Grandmother conducting a problem solving therapy session with a young female client on the Friendship Bench at a primary care clinic in Harare, Zimbabwe. Photo credit: Friendship Bench

Muzariri said more than 1000 mental health patients have been reached and have received counselling since the pandemic started, and the numbers are increasing each day.

“Before the pandemic disruptions, clients meet mental health experts in an open house for free counselling sessions. But because of the pandemic, we had to switch from our face-to-face problem-solving therapy to an online-based therapy,” she Muzariri said.

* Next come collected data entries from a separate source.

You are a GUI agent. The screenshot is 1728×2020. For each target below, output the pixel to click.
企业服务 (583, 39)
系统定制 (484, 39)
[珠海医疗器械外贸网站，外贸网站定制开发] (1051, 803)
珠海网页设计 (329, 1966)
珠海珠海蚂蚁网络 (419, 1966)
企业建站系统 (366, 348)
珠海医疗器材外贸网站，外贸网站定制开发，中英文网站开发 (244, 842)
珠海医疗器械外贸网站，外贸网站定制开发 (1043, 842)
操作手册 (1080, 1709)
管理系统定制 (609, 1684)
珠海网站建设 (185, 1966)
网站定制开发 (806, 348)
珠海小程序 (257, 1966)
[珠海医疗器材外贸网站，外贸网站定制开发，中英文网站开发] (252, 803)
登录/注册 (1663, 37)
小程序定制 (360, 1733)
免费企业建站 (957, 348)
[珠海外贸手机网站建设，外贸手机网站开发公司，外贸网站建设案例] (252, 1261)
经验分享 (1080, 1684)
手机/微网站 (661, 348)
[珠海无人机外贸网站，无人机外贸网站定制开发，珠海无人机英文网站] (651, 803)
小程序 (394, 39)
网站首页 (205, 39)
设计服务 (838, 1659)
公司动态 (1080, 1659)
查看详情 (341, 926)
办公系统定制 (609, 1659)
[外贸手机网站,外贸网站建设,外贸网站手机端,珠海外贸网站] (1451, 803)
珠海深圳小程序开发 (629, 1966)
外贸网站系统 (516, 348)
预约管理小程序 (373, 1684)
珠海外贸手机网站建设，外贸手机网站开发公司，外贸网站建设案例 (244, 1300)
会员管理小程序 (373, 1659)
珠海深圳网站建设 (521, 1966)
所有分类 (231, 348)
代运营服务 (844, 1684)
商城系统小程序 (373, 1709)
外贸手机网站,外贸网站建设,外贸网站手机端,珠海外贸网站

Muzariri said a client needs a mobile or digital device to call in and speak with a specialist to participate in the counselling session. 

Chibanda said Friendship Bench is successful “because these grandmothers are rooted in local culture,” he said.

“They use a language which the community can resonate with. So, I think the solution is to focus more on communities; to identify community leaders, people who can drive change at community level.”

Friendship Bench’s model has now been adopted across the continent and worldwide – Kenya, Botswana, Malawi, Zimbabwe, Zanzibar, New York as a Zimbabwean national treatment model in solving mental health issues. 

More countries have plans of adopting the approach. Chibanda said the goal is to help 5 million clients suffering mental health disorders, train 15,000 grandmothers and make the intervention accessible in communities around the world.

“That is really what I want to try and achieve, and it may sound very ambitious, but I would like to achieve this. It might not happen in my lifetime, but I certainly think it is achievable,” he said. 

Muzariri said the primary goal is to have a Friendship Bench within walking distance in every community in Zimbabwe.

Despite the successes of Friendship Bench, underinvestment in mental health interventions across the continent is a huge challenge. 

For instance, a 2017 study shows that less than 1 per cent of national health spending is allocated to mental health programs, with only one psychiatrist for every one million people. 

The WHO says 85 per cent of people with depression have no access to effective treatment.

Another challenge is that most mental health workers are based in urban areas.

In Zimbabwe, there are less than 20 psychiatrists for a population of more than about 16 million, Chibanda says. 

Chibanda wants this to change. “We can train ordinary people in communities to make a difference and reach out to other people in the community to help those who need support for their mental health,” he said. “This is how we solve this global problem.”